## What you need to do:
Give back all of the data exactly.

(Dataset entries)
________________________

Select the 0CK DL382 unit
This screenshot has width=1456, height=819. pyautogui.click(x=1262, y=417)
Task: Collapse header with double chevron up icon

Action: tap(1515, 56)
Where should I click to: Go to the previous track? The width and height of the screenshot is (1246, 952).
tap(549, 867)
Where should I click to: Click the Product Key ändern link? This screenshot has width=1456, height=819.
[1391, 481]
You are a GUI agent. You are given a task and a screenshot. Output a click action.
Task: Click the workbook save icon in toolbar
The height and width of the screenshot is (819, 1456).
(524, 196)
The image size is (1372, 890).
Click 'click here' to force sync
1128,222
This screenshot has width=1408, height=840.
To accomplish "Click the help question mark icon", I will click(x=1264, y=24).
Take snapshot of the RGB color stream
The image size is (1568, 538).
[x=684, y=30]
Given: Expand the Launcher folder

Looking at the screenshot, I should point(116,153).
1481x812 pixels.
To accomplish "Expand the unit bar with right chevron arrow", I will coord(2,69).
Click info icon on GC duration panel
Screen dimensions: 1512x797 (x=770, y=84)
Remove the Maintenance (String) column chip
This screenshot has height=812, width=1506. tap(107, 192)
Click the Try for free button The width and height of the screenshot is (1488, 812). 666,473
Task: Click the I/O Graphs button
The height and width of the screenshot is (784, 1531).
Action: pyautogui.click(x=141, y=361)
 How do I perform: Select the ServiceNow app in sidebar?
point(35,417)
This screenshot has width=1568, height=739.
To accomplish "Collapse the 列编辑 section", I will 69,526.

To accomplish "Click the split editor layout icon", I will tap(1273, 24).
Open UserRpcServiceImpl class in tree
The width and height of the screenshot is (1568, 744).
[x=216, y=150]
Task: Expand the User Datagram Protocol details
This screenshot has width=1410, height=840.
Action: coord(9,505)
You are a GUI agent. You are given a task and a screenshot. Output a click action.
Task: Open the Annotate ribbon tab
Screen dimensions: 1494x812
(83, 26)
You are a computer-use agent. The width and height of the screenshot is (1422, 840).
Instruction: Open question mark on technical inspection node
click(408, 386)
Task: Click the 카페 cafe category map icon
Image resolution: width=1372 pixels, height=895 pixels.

________________________

## Solution:
Select the 0CK DL382 unit
This screenshot has width=1456, height=819. pyautogui.click(x=1262, y=417)
Task: Collapse header with double chevron up icon

Action: tap(1515, 56)
Where should I click to: Go to the previous track? The width and height of the screenshot is (1246, 952).
tap(549, 867)
Where should I click to: Click the Product Key ändern link? This screenshot has width=1456, height=819.
[1391, 481]
You are a GUI agent. You are given a task and a screenshot. Output a click action.
Task: Click the workbook save icon in toolbar
The height and width of the screenshot is (819, 1456).
(524, 196)
The image size is (1372, 890).
Click 'click here' to force sync
1128,222
This screenshot has width=1408, height=840.
To accomplish "Click the help question mark icon", I will click(x=1264, y=24).
Take snapshot of the RGB color stream
The image size is (1568, 538).
[x=684, y=30]
Given: Expand the Launcher folder

Looking at the screenshot, I should point(116,153).
1481x812 pixels.
To accomplish "Expand the unit bar with right chevron arrow", I will coord(2,69).
Click info icon on GC duration panel
Screen dimensions: 1512x797 (x=770, y=84)
Remove the Maintenance (String) column chip
This screenshot has height=812, width=1506. tap(107, 192)
Click the Try for free button The width and height of the screenshot is (1488, 812). 666,473
Task: Click the I/O Graphs button
The height and width of the screenshot is (784, 1531).
Action: pyautogui.click(x=141, y=361)
 How do I perform: Select the ServiceNow app in sidebar?
point(35,417)
This screenshot has width=1568, height=739.
To accomplish "Collapse the 列编辑 section", I will 69,526.

To accomplish "Click the split editor layout icon", I will tap(1273, 24).
Open UserRpcServiceImpl class in tree
The width and height of the screenshot is (1568, 744).
[x=216, y=150]
Task: Expand the User Datagram Protocol details
This screenshot has width=1410, height=840.
Action: coord(9,505)
You are a GUI agent. You are given a task and a screenshot. Output a click action.
Task: Open the Annotate ribbon tab
Screen dimensions: 1494x812
(83, 26)
You are a computer-use agent. The width and height of the screenshot is (1422, 840).
Instruction: Open question mark on technical inspection node
click(408, 386)
Task: Click the 카페 cafe category map icon
Image resolution: width=1372 pixels, height=895 pixels.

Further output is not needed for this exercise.